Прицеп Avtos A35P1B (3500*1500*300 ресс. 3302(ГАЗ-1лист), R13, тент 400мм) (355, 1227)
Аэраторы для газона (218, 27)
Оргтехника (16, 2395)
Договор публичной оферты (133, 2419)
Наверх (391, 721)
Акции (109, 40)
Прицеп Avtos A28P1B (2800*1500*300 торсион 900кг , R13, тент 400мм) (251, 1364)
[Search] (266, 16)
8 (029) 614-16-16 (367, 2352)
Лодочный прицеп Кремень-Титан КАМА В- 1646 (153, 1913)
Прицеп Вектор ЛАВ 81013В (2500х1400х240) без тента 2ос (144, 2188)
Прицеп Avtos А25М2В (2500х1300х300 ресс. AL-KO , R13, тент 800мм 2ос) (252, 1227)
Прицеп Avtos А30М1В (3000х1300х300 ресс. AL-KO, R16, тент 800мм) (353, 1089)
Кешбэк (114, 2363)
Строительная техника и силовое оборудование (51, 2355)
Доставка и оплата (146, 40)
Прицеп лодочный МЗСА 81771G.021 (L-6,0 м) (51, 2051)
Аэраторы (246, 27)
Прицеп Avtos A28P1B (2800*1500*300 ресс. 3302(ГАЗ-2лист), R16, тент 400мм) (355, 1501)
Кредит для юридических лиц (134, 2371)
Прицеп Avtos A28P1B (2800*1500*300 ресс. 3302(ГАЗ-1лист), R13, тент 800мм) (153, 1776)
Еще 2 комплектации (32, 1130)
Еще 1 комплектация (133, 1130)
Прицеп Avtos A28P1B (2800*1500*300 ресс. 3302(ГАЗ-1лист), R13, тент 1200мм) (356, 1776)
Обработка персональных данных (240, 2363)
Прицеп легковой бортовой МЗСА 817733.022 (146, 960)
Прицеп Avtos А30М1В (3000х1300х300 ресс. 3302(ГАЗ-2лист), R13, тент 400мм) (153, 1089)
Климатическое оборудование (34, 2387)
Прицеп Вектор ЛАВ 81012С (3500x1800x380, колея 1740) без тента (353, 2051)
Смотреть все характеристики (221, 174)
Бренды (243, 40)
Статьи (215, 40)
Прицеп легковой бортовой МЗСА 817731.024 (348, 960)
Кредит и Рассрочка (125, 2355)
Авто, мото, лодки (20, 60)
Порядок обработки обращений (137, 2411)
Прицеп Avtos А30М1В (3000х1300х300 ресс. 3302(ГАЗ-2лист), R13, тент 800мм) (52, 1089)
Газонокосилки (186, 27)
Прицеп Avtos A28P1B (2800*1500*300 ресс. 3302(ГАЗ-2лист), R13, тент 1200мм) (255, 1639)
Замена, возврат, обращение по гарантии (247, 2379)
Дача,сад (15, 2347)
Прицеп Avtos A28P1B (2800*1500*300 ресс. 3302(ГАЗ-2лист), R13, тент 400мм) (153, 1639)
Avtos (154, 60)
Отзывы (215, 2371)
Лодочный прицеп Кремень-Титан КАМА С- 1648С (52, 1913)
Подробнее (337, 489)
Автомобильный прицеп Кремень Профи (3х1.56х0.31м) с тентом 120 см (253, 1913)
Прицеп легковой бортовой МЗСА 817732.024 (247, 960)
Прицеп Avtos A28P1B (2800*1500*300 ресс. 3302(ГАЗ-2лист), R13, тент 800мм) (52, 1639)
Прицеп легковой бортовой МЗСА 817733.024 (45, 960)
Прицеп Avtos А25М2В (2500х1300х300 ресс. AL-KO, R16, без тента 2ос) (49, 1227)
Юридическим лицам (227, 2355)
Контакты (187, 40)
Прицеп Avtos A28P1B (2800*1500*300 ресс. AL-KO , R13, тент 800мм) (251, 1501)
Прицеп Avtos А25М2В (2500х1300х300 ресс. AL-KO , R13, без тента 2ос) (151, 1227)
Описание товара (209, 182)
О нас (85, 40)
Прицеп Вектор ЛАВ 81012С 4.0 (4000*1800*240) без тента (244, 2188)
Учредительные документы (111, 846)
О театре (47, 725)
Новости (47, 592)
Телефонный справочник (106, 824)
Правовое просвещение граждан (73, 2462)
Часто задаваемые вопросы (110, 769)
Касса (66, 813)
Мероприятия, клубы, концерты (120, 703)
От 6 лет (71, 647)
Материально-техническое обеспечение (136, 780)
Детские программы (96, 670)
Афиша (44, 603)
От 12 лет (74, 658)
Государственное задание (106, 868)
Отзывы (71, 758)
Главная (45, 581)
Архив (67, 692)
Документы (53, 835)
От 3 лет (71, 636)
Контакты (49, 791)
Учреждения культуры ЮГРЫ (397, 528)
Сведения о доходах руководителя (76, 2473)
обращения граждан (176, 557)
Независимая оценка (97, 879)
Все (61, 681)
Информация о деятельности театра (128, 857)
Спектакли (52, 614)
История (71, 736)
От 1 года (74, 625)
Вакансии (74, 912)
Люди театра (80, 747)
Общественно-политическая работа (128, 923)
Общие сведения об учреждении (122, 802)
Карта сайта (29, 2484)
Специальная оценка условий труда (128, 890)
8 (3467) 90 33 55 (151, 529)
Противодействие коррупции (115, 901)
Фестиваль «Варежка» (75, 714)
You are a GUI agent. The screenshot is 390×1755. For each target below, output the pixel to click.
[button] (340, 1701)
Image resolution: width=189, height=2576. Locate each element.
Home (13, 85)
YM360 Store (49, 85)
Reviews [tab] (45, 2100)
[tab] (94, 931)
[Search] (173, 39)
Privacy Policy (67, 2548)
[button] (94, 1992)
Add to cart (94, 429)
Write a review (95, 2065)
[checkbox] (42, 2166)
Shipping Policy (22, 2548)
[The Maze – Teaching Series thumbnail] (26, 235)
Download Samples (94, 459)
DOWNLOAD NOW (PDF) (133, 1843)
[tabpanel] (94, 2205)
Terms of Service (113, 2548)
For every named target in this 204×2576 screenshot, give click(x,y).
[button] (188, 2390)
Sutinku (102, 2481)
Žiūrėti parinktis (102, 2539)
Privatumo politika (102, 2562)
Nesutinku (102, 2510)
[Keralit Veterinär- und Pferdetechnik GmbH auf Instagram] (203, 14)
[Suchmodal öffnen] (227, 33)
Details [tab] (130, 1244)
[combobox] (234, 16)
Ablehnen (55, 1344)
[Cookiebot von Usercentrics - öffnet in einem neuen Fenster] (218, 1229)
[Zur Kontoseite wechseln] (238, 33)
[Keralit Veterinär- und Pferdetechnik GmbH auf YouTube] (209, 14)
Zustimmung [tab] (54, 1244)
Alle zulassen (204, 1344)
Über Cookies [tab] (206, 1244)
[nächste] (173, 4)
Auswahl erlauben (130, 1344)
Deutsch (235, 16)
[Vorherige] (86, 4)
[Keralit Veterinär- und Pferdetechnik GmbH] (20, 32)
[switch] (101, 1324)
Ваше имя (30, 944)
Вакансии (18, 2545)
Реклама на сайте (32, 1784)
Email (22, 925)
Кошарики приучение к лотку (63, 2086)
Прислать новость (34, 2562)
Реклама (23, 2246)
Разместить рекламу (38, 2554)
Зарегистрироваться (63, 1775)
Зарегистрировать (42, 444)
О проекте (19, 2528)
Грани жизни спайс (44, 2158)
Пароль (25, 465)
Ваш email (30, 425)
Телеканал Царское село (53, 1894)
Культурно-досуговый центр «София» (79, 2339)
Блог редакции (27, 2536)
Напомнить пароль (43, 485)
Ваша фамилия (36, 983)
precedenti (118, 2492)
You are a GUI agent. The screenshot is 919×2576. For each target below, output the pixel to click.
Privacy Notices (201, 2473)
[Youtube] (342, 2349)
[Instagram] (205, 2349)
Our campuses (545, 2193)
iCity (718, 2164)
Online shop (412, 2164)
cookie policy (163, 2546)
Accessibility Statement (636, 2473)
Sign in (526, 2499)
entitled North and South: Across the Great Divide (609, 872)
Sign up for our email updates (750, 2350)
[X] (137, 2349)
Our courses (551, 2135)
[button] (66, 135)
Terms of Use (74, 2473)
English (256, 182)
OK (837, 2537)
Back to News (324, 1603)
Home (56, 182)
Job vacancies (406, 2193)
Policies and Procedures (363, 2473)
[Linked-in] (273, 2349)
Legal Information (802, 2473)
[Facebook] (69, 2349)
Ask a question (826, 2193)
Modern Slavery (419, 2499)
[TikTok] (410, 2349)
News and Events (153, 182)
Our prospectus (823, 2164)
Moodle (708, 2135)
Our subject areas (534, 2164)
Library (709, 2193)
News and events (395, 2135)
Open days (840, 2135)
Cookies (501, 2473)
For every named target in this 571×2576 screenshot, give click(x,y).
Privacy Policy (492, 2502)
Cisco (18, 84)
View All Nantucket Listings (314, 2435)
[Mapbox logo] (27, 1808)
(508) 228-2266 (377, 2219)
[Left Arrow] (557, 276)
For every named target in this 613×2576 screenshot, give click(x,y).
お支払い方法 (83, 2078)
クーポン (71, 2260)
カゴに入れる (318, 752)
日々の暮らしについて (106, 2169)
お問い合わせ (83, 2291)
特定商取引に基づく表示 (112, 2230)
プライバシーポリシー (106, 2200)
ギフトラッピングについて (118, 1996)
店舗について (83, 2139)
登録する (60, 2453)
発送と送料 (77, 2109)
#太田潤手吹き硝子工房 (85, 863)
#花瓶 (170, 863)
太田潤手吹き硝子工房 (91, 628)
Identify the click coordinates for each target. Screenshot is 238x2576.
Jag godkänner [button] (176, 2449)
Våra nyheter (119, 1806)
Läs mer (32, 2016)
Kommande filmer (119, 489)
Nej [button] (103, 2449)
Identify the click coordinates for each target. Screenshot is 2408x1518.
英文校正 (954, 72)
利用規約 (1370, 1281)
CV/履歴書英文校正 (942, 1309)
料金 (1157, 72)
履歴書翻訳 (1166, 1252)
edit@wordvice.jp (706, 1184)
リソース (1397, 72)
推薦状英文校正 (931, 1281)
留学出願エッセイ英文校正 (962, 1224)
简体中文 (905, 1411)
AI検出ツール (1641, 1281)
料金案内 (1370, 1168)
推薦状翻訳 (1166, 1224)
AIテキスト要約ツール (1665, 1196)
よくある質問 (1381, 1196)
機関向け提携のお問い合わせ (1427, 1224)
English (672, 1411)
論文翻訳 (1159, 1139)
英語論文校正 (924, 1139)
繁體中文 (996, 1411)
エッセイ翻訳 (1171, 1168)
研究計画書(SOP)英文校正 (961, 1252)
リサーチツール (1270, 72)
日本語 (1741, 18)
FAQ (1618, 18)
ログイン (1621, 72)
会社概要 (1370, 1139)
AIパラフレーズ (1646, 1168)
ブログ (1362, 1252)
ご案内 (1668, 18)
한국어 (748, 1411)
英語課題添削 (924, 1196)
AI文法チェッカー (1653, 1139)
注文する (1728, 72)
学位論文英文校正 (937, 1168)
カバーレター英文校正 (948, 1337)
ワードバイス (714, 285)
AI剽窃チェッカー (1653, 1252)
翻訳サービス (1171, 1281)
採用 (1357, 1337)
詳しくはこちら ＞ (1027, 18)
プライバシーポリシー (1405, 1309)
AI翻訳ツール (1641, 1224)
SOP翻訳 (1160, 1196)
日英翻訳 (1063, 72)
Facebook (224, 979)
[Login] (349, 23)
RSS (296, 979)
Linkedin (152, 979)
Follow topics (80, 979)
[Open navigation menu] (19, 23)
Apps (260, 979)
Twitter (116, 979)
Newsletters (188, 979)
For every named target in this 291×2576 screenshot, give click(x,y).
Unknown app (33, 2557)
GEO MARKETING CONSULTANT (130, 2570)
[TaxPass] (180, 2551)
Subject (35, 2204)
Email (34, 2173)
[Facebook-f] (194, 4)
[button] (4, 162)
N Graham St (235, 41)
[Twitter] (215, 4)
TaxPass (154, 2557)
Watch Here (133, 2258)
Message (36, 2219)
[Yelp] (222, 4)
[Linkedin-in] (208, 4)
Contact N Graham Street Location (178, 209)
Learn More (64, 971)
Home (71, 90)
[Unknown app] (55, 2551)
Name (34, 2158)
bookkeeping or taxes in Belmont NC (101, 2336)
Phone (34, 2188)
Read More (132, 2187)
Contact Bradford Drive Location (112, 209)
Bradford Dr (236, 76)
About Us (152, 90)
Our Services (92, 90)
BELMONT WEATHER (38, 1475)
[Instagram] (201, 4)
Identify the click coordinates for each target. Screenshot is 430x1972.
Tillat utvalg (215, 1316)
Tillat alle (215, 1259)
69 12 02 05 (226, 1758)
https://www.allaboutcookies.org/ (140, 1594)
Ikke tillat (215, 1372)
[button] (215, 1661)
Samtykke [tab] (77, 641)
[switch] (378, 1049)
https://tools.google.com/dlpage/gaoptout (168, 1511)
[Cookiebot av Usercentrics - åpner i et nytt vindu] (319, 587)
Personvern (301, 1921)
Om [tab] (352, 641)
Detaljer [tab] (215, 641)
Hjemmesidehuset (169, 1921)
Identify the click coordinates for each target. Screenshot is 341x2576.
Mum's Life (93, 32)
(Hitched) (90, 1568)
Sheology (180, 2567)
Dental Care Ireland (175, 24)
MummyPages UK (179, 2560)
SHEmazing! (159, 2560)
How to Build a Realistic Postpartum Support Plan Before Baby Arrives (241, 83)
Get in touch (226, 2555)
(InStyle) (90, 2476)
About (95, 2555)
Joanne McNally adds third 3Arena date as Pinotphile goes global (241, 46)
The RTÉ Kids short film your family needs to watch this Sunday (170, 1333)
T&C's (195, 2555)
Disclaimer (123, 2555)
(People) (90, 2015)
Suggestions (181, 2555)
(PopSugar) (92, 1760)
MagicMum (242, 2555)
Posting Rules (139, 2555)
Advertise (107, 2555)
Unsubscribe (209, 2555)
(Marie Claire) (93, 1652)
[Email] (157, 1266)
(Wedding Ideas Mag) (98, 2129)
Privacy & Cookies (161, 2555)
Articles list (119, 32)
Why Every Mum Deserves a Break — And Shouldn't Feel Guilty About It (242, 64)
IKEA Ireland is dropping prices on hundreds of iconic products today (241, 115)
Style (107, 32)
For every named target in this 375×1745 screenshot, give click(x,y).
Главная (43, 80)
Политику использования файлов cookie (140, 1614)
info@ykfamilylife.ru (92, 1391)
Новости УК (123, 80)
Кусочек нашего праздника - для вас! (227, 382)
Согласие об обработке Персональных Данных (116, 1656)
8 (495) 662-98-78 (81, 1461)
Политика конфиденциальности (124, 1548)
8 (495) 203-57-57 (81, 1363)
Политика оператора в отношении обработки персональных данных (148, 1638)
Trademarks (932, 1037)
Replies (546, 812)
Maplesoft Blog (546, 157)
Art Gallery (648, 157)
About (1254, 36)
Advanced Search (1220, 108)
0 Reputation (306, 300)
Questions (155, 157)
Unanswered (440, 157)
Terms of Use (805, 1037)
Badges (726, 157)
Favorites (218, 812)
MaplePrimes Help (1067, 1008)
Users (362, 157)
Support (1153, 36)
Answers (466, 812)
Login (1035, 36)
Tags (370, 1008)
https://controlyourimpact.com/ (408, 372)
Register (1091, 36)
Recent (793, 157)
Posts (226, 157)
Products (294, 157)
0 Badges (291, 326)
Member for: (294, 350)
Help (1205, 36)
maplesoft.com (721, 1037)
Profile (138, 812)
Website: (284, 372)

○ ○ ○ ○ ○ ○ ○

To do> Output each line of the records above exactly, beginning at the first, and stop once the line containing "[Search] (266, 16)" has been output.

Exercise output>
Прицеп Avtos A35P1B (3500*1500*300 ресс. 3302(ГАЗ-1лист), R13, тент 400мм) (355, 1227)
Аэраторы для газона (218, 27)
Оргтехника (16, 2395)
Договор публичной оферты (133, 2419)
Наверх (391, 721)
Акции (109, 40)
Прицеп Avtos A28P1B (2800*1500*300 торсион 900кг , R13, тент 400мм) (251, 1364)
[Search] (266, 16)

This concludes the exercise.